山と高原地図の難路の説明を引用すると"岩稜やヤブなどを含んだ経験者向きの登山道(中略)難路には荒廃の激しい登山道、あるいはバリエーションルートなども含まれております。"とあります。

さてさて山と高原地図からこの先のルートがどうなっているか読み取れるでしょうか?尾根道のアップダウンが続いて東に尾根の方角が変わるときトラバースの道に変わります。

それでは難路へGOです。

東に尾根が折れるあたりで登山道はなくなり、尾根も広く方向感覚が曖昧になります。こういう場合は手前のピークで方角をコンパスで割り出してから進みます。

このあたりを地形図で確認してみましょう。山伏平から地図記号は徒歩道ではなく市を分ける境界線が引かれています。すなわち道はないということです。
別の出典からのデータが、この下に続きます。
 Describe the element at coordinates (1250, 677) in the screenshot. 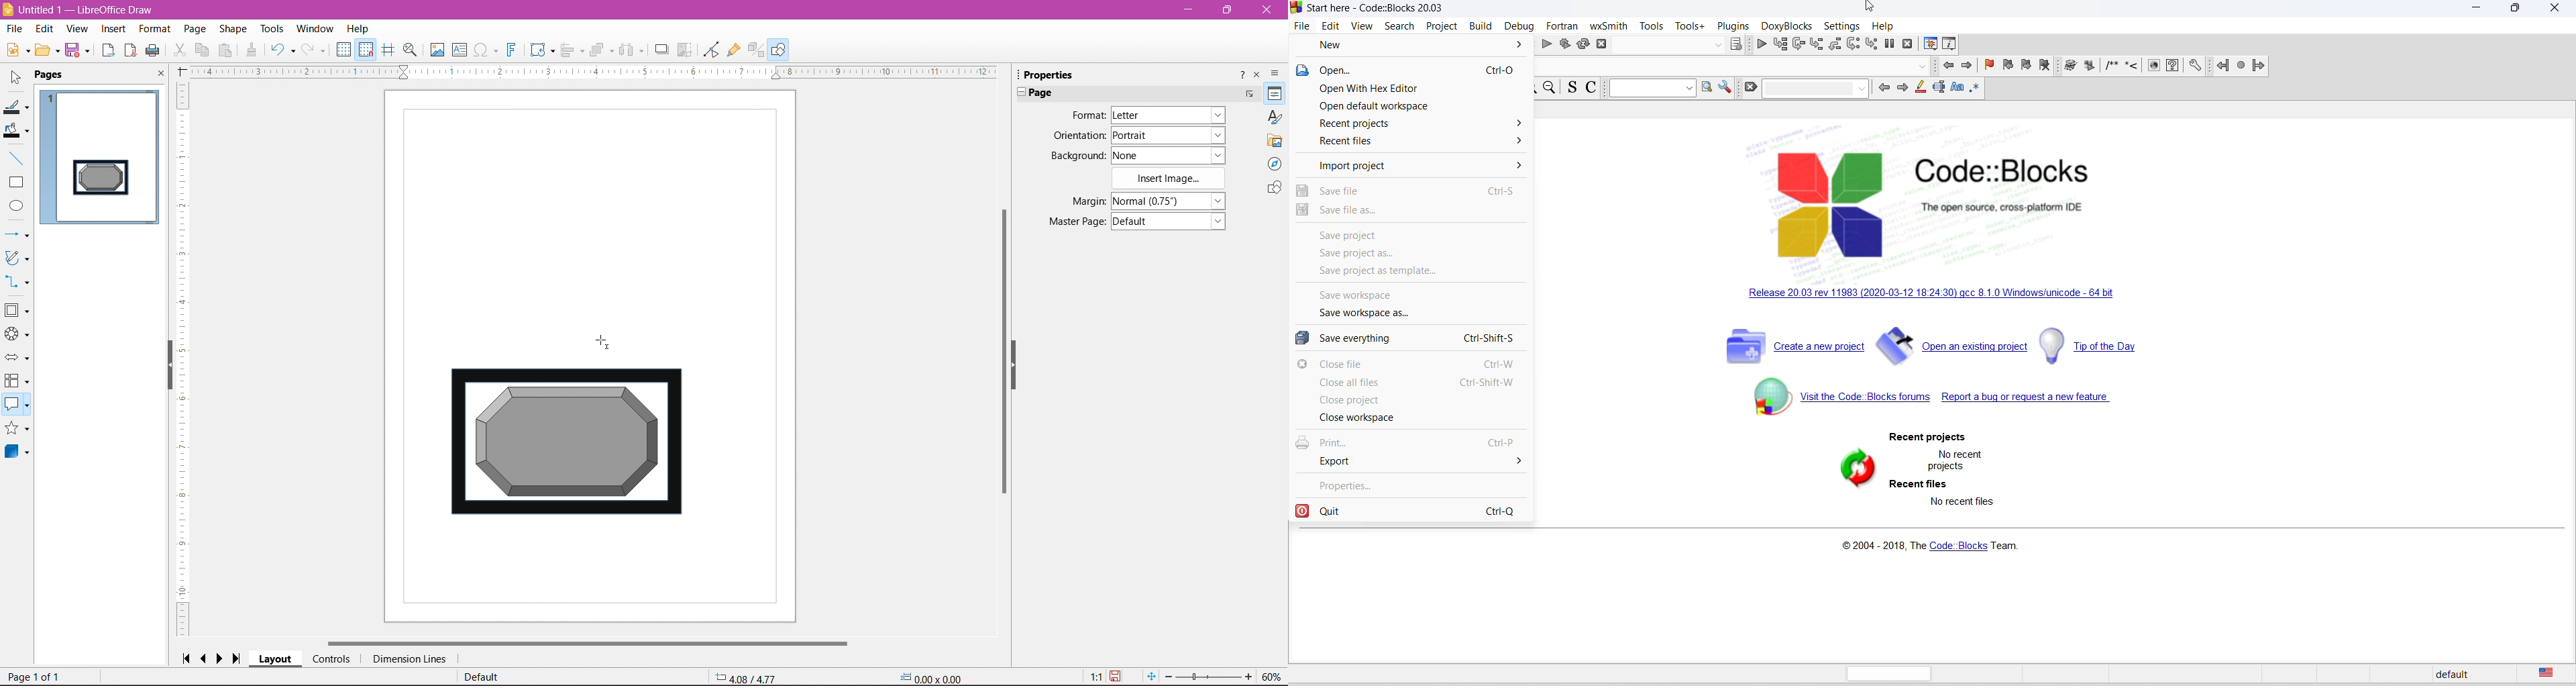

I see `Zoom In` at that location.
こうなってくると山と高原地図では歯が立ちません。地形図を持っていないと歩けない場所となります。GPSアプリでも何とかなりそうですが、誤作動したりバッテリーが切れてしまうと道がわからなくなる危険性がありますね。

819.1に地図記号の三角点があります。そこが次の目指すピーク鷹落場です。しかし、そこに到達する前に、先ほど東に曲がった尾根が北東に変わりさらに尾根が広くなります。方角の割り出しと距離の測定が必要となってきます。

鷹落場の二等三角点です。地図記号三角点のある場所には必ずこの石柱が埋まっていますので地図読みではとても重要となります。
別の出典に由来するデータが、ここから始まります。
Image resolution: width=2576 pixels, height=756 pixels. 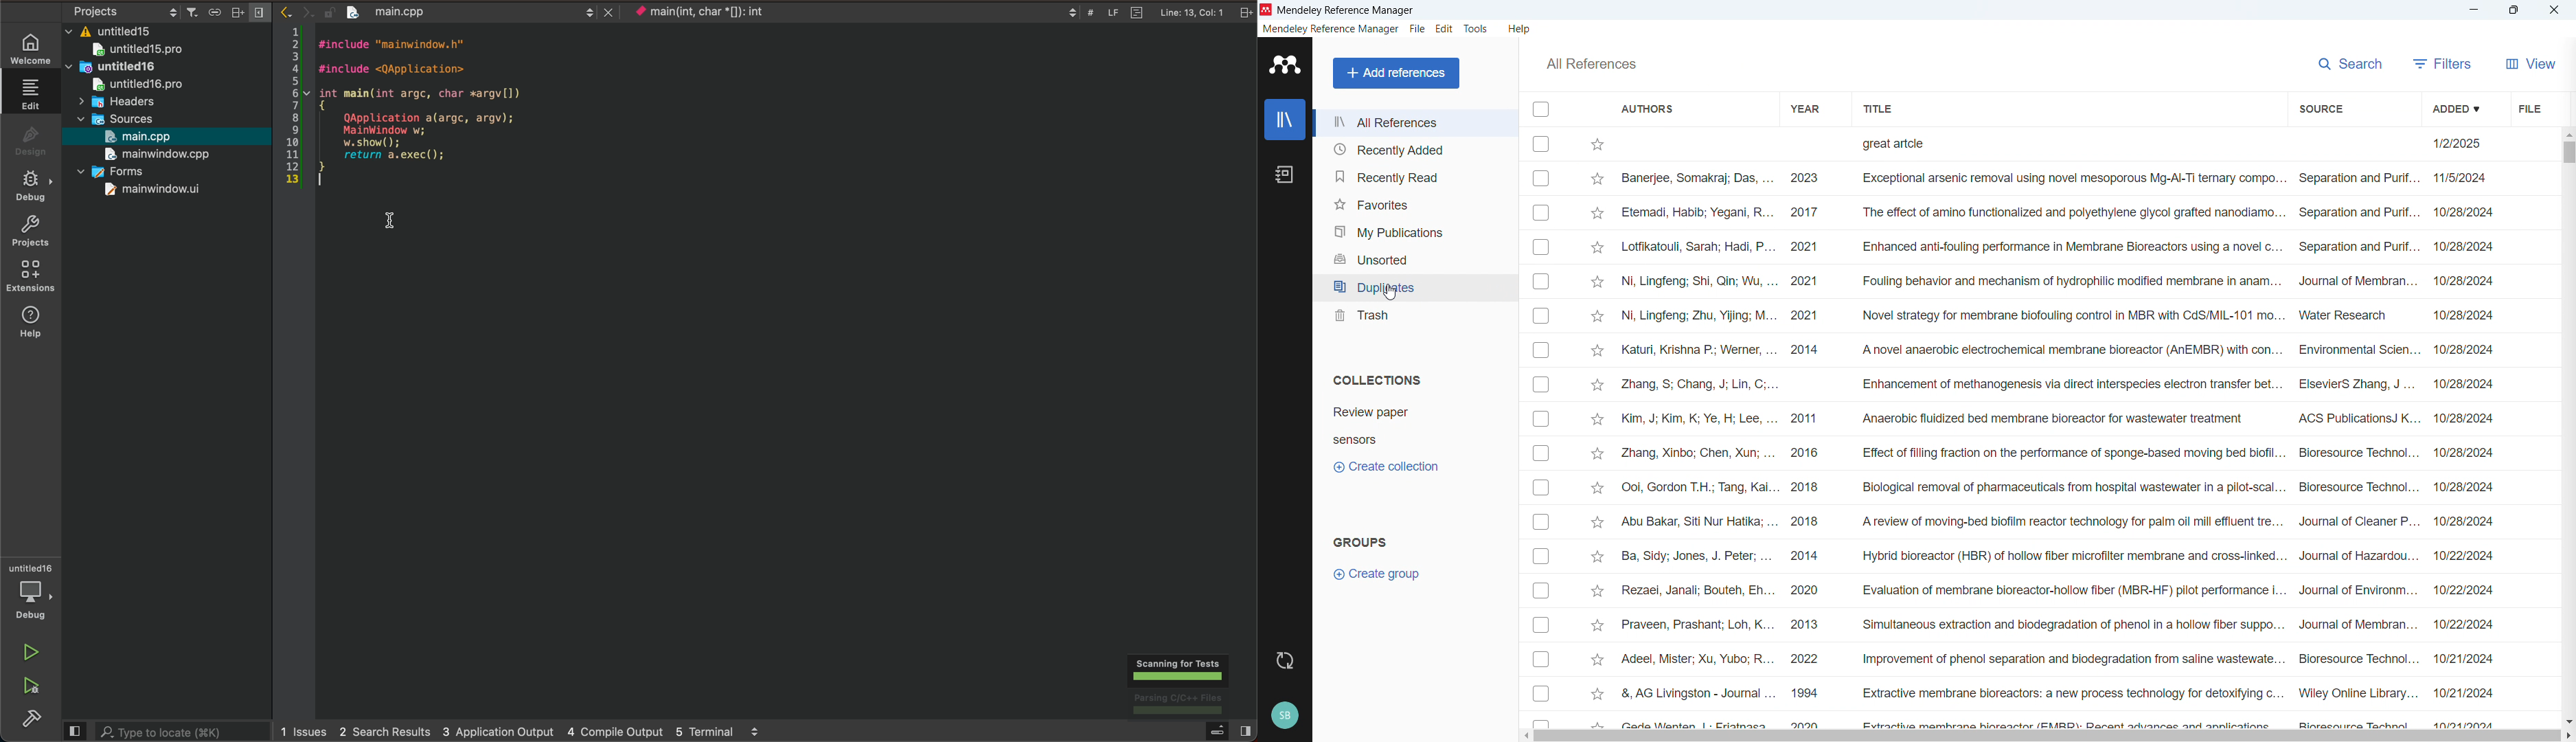 What do you see at coordinates (2474, 10) in the screenshot?
I see `minimise ` at bounding box center [2474, 10].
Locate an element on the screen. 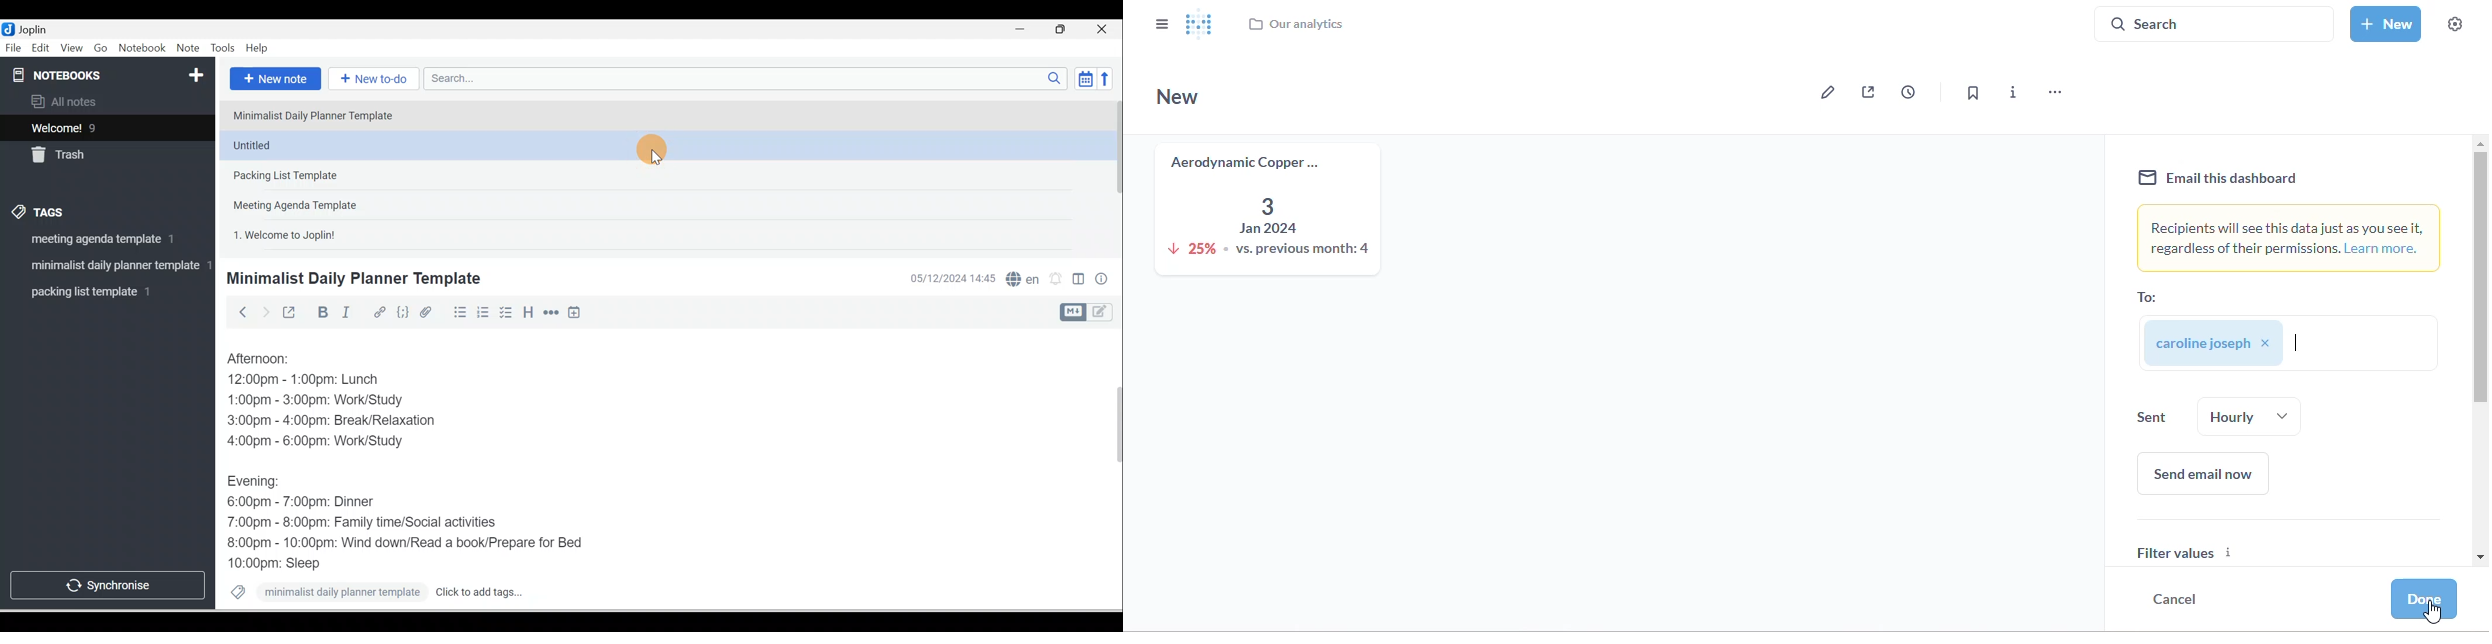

鷹落場から先は押立山、鳥手山へと向かいます。押立山はなだからなピークで三角点もなさそうです。押立山のピークから鳥手山への下降点を探します。

一体どこに行っていいのだか分からない広尾根から正解に方角を割り出します。間違ったと思ったら引き返して現在地がわかる場所でもう一度角度の割り出しを行います。

先輩ガイドから「登山は大胆に、地図読みは繊細に」と言う教えを受けたのでこれを忠実に守っています。

押立山の手前に「鳥手山こちら」とのお手製の案内板が掲げられていました。

押立山のピークあたりです。何もありません。ここから先ほどの案内板まで戻る手もありましたが、このピークから直接鳥手山に接続する尾根に降ることにしました。地形図から傾斜度を測ります。30°未満であれば私はロープなしで下降できますので行くことにしました。

斜面を降りだすとかなり地面が柔らかく足首まで埋まります。カカトステップで降り切ったときは登山靴にかなり砂が入り込んだので履き直しました。素直に案内板に従えば良かったのかもしれせん。その先もわかりづらい下降点を判別して進みます。


鳥手山の手前は急登です。道なき斜面を地道に登ります。

お手製の山頂案内がありました。ピークは樹林帯の中で眺望はありません。


この先のコース取りですがわかりづらいので赤の破線で追記しました。鳥手山から北の徒歩道に接続し、弓形に曲がりながら595ピークのトラバース道を通るというルートです。トラバースはかなり急傾斜地ですが、山と高原地図のルートは基本的にロープなしでいけるものを載せているので道があればいいなという期待を込めて進みます。

広尾根は地形図で現在地から何百m歩いたかを近似値で把握しないと下降点が割り出せません。自分が歩いた距離を把握してここが下降ポイントだという場所で方角の割り出しを行います。

私は赤破線のコース取りをしましたが、青破線のコース取りもありですね。青破線は尾根の張り出しと谷地形が明瞭なので幾分歩き易いかと思います。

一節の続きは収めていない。